By Hank Russell
The Suffolk Credit Union Arena on the Suffolk County Community College’s Grant Campus in Brentwood was the site of Larry Swanson’s Third Long Island Environmental Symposium, which took place on June 25. The event featured experts in the solid and organic waste industries who discussed how Long Island needs to get rid of the waste, the challenges in doing so and whether zero waste can be achieved.
Mike White, a consultant at Winters Bros./Waste Management and the interim director of the Waste Reduction and Management Institute at Stony Brook University, discussed how the transportation of waste on Long Island is relegated to trucks. He said rail is the most environmentally and economically viable alternative, but the state wants to get involved, to the detriment of the industry.
“New York State wants to regulate rail,” White said. “We don’t need another layer of regulation. We need another way to make this work.”

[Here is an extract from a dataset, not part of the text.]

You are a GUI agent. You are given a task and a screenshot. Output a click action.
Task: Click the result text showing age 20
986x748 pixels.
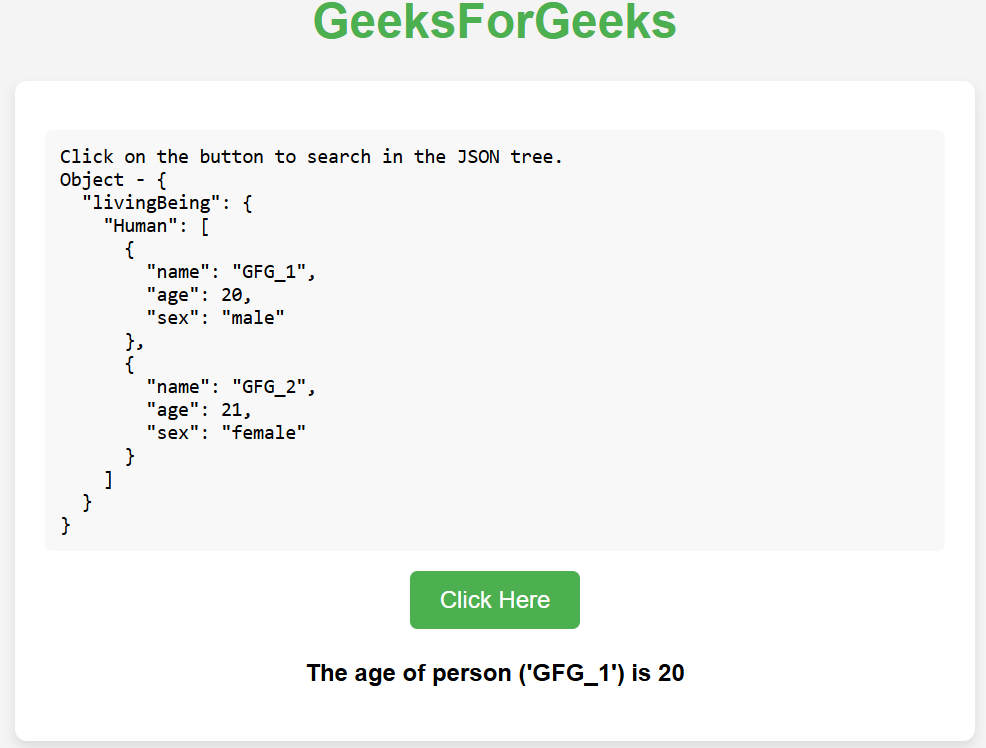(495, 673)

Suffolk County Executive Ed Romaine called rail “easier said than done,” adding that only 1% of products on Long Island are transported by rail, compared to 20% nationwide. “Towns don’t have freedom of choice. They can make suggestions [on transporting recyclables], but at the ned of the day, it’s the state who’s in control.”
But, with the eventual closure of the Brookhaven landfill, something else will be needed in the future. “We’re going to need more landfills,” replied Michael Cahill, Esq., the chair of the Evan Libit Memorial Scholarship Committee, adding, “time is running out” for solving the solid waste crisis.
There was discussion of the possibility of zero waste. White called it “an aspirational goal, but that has to be a target.” But Cahill disagreed.
“Are we going to have zero waste?” Cahill asked. “No. Get used to it. … Let’s not lose sight of reality. We’re not going to change the culture.”
Suffolk County Executive Ed Romaine, the event’s guest speaker, asked rhetorically, “Could we get to zero waste? Nah, but we can get closer [to it].”
One topic that was broached was glass recycling, or the lack thereof. Christine Fetten, the Town of Brookhaven’s commissioner of recycling and sustainable materials management, noted the challenges. “The purchase of commercial land [for municipal recycling facilities] is very expensive,” she said. “Often, the glass is contaminated and requires preprocessing .. [which] is very expensive.”
Fetten said glass can be used in the making of cement. Up to 35-45% of crushed glass can be part of the materials that make up cement. Romaine said there are 15 dropff points for glass recycling in Suffolk, but people will recycle their unwanted glass “only if they’re highly motivated” to do so.
Food recycling was another topic. Charlie Vigliotti, the president and CEO of Long Island Composting and American Organic Energy, explained that his company wil use an anaerobic process in which the facility will accept 180,000 tons per year of food waste which would have otherwise been transported and dumped into distant landfills, along with 30,000 tons of fats, oils and greases (“FOG”) and 10,000 tons of grass clippings. These waste streams will be converted to clean energy, clean water and compost.
Vigliotti calls this process state-of-the-art, as opposed to the current recycling processes, which he called “archaic.”
Romaine told those in attendance that he “wants to be a partner” in recycling with other companies and municipalities.
“The future is now,” Romaine said. “We either fight for the future, or we lose the future.”